CKQC-FM
- Abbotsford, British Columbia; Canada;
- Broadcast area: Fraser Valley
- Frequency: 107.1 MHz
- Branding: Country 107.1

Programming
- Format: Country

Ownership
- Owner: Rogers Radio; (Rogers Media, Inc.);
- Sister stations: CKKS-FM, CJAX-FM, CKSR-FM

History
- First air date: August 20, 1962
- Former call signs: CFVR (1962–1994); CKMA (1994–2000); CFSR (2000–2001); CFSR-FM (2001–2005);
- Former frequencies: 1240 kHz (1962–1977); 850 kHz (1977–2001); 92.5 MHz (April–June 2002);

Technical information
- Class: A
- ERP: 1,000 watts (peak) 215 watts (average) horizontal polarization only
- HAAT: 150.5 metres (494 ft)
- Transmitter coordinates: 49°03′08″N 122°14′56″W﻿ / ﻿49.0522°N 122.249°W

Links
- Webcast: Listen Live
- Website: country1071.com

= CKQC-FM =

Radio station in Abbotsford, British Columbia

CKQC-FM (107.1 MHz) is a Canadian radio station in Abbotsford, British Columbia.
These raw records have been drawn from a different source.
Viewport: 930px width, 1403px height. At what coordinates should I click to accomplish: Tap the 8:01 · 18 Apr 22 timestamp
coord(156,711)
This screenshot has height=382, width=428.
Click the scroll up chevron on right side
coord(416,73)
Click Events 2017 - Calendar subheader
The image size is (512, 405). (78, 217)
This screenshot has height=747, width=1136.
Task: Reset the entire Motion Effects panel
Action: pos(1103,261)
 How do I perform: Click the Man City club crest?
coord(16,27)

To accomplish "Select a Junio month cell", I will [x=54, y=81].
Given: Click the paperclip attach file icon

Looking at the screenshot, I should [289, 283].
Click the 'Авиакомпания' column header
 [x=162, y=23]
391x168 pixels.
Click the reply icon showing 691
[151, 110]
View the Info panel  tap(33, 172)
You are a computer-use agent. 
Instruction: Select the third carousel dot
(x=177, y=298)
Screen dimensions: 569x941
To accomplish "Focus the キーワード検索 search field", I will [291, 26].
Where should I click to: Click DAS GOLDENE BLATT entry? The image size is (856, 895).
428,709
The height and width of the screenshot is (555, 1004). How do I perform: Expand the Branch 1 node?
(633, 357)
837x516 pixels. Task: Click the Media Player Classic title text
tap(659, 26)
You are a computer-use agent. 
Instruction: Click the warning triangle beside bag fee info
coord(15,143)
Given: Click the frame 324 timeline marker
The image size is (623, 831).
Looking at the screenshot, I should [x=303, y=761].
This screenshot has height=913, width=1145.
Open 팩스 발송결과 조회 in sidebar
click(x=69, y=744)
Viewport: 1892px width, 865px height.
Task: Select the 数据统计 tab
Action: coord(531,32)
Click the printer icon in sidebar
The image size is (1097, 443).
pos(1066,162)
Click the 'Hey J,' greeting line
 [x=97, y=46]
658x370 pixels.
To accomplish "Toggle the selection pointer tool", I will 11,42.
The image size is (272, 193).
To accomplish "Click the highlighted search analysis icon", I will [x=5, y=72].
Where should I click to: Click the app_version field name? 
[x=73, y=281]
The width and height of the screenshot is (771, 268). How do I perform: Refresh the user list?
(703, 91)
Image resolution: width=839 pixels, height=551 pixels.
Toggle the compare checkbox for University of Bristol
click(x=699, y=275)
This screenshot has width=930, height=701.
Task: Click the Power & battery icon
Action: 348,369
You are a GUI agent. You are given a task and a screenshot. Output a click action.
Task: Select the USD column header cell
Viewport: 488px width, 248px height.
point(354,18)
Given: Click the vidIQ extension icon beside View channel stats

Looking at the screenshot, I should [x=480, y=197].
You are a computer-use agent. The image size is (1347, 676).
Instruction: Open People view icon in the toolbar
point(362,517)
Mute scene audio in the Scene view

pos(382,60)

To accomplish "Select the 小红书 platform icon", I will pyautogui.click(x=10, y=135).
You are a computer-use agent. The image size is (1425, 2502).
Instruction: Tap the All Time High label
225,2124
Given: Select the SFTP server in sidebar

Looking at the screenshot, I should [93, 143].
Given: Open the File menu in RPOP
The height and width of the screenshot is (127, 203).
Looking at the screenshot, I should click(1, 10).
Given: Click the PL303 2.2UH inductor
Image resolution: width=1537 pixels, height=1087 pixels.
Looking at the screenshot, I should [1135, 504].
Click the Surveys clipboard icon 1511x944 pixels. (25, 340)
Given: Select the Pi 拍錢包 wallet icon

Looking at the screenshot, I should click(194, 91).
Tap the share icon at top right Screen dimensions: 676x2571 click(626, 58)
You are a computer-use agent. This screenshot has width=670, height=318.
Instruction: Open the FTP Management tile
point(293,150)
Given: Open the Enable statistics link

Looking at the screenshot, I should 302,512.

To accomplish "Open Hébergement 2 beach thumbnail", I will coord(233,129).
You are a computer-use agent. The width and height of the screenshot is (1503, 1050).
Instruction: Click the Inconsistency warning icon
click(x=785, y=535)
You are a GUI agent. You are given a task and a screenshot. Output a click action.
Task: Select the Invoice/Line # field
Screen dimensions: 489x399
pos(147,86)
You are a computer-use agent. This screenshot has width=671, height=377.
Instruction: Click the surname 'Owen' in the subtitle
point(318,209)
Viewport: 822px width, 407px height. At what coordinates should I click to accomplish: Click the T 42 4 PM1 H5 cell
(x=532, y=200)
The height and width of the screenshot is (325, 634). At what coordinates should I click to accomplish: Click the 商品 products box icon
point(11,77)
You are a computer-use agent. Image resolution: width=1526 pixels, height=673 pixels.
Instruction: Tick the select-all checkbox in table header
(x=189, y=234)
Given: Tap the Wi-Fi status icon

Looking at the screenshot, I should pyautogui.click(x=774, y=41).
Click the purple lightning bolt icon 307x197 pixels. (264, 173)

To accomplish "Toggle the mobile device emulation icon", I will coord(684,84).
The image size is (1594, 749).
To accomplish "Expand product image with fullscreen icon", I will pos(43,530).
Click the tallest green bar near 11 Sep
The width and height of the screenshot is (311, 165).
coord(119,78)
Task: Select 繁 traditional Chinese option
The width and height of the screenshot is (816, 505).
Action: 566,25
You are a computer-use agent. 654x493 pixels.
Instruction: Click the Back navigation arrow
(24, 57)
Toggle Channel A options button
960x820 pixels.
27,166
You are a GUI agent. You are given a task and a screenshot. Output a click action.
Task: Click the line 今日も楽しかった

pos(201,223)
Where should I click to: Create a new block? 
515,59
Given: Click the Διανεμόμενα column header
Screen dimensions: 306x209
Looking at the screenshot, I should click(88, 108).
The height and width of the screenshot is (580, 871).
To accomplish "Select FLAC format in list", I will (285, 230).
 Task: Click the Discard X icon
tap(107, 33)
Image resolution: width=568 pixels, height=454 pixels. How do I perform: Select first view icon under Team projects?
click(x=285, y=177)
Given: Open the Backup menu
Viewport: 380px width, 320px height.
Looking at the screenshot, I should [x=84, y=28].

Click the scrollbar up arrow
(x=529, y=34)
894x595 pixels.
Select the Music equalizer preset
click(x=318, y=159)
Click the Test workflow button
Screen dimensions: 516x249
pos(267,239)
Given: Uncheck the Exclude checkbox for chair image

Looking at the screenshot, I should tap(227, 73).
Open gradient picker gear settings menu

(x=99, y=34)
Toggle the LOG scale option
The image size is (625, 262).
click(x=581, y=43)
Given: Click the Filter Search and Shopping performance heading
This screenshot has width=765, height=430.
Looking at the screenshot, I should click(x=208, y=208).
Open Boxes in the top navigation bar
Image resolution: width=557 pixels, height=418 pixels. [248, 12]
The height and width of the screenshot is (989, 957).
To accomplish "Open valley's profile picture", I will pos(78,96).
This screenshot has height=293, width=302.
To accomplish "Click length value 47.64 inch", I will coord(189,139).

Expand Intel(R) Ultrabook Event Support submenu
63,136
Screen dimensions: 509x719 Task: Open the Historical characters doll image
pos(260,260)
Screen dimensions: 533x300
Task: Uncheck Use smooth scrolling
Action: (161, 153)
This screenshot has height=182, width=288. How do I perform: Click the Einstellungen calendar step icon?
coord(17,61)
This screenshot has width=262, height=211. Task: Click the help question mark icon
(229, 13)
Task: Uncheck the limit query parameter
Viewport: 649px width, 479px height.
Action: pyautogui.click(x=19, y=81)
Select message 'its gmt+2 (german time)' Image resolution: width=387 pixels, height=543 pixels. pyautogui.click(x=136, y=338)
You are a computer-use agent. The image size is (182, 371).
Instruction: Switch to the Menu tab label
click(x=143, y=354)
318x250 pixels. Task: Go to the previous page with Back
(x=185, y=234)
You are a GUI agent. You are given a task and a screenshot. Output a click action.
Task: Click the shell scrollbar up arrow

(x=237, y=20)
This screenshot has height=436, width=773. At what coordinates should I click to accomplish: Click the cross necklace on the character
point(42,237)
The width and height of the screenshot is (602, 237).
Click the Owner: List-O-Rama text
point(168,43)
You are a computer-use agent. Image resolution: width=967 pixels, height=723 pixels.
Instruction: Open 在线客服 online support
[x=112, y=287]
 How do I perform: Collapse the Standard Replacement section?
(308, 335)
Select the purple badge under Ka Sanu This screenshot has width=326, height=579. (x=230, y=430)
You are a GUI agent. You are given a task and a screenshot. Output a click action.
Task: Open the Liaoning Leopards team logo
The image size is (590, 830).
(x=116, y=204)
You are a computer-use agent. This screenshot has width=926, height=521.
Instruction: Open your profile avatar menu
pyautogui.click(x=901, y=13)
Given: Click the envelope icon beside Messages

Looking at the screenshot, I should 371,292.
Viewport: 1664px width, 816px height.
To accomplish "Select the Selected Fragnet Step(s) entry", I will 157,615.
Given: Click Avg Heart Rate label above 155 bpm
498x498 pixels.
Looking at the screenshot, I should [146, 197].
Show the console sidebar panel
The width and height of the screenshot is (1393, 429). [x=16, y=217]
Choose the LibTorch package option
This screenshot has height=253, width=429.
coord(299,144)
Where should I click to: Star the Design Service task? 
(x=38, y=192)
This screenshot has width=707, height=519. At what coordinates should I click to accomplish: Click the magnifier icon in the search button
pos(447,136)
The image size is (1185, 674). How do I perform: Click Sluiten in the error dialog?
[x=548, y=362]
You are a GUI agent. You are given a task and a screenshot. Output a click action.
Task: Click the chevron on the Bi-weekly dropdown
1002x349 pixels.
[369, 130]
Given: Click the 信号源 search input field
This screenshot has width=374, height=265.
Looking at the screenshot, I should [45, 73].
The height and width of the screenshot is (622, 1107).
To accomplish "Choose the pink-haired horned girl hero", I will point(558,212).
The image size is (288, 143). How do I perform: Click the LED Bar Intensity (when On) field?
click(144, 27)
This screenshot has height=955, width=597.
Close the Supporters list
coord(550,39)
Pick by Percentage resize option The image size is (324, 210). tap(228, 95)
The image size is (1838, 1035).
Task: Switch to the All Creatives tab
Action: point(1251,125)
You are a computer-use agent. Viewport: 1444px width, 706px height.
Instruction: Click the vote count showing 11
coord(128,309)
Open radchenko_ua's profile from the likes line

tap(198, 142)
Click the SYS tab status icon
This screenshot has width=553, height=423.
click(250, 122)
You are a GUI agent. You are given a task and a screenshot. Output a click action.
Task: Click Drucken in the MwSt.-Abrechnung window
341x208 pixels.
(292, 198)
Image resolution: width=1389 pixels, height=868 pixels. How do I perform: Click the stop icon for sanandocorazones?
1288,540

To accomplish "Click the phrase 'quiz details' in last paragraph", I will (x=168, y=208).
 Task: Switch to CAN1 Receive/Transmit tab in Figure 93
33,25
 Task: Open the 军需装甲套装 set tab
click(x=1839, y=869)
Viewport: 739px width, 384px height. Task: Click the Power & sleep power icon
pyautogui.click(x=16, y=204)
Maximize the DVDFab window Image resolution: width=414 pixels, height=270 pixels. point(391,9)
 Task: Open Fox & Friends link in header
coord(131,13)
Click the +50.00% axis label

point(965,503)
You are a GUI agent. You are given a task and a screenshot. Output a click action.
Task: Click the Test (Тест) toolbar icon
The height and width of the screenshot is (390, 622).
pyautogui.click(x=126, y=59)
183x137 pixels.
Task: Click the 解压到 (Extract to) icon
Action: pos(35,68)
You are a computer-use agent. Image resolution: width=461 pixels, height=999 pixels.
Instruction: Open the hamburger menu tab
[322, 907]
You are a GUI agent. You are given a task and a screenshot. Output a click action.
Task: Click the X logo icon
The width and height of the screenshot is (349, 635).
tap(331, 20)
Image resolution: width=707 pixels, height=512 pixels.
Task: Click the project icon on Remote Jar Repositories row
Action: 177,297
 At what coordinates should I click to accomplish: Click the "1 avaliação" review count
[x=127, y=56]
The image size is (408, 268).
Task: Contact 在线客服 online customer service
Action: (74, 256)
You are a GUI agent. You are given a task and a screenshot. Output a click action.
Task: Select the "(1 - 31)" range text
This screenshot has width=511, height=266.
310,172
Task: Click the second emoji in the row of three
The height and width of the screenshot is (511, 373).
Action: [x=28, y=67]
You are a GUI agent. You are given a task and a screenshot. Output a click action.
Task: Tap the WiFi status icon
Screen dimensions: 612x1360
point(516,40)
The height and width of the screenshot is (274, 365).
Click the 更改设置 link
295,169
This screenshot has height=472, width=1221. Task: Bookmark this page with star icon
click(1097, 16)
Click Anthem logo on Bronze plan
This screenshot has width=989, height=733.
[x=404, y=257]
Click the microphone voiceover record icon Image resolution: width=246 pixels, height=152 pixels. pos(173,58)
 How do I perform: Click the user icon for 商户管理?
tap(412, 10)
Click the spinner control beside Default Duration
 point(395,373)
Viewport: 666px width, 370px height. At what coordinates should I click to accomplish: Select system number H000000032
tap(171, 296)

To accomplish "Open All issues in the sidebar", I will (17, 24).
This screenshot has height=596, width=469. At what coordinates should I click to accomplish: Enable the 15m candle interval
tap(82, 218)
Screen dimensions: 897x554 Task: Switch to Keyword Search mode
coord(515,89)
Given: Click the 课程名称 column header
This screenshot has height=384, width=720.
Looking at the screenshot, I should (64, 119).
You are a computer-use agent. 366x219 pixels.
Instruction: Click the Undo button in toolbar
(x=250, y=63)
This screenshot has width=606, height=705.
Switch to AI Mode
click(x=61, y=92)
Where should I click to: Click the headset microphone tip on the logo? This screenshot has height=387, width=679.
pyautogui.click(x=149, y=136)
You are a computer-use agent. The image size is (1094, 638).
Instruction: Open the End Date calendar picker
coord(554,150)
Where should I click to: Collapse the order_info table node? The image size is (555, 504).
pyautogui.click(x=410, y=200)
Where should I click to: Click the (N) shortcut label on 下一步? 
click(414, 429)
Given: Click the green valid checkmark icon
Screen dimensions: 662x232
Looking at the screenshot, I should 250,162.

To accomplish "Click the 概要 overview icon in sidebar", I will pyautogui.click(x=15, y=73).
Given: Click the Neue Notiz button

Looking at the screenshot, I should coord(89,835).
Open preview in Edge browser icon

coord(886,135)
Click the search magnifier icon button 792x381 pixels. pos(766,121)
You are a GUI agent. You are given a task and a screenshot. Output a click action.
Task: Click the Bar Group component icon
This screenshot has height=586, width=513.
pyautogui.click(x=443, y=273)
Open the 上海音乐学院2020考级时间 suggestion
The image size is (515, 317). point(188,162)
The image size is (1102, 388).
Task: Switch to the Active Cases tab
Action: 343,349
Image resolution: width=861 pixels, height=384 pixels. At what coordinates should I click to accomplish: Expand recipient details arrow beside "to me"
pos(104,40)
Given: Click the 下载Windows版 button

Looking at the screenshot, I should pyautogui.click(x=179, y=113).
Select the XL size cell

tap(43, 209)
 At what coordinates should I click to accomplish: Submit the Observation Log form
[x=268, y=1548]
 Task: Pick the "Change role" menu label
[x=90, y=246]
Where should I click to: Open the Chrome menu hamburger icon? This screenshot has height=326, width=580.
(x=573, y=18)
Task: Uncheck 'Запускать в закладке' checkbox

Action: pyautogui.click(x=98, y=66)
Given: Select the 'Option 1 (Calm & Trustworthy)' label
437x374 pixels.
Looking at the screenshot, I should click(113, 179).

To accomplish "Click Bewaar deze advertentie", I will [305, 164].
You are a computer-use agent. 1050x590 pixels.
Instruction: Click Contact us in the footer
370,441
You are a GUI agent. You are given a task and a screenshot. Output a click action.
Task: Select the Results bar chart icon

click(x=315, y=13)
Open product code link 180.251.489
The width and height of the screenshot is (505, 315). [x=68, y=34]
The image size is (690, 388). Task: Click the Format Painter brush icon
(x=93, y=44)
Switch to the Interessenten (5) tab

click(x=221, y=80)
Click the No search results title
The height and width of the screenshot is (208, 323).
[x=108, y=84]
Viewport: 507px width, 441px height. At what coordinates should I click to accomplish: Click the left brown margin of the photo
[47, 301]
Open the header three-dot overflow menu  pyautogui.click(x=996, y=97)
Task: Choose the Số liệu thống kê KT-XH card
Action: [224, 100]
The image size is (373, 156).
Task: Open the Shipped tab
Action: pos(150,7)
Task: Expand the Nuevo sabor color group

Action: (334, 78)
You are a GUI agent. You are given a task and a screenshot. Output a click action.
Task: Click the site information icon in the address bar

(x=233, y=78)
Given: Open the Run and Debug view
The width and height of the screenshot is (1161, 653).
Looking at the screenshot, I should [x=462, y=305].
Owned by Rogers Radio, a division of Rogers Sports & Media, the station airs a country format branded as Country 107.1. CFVR was established in 1962 as a semi-satellite station of CHWK. It mostly simulcast CHWK but had its own morning show. The station was a network affiliate of CBC Radio until 1981.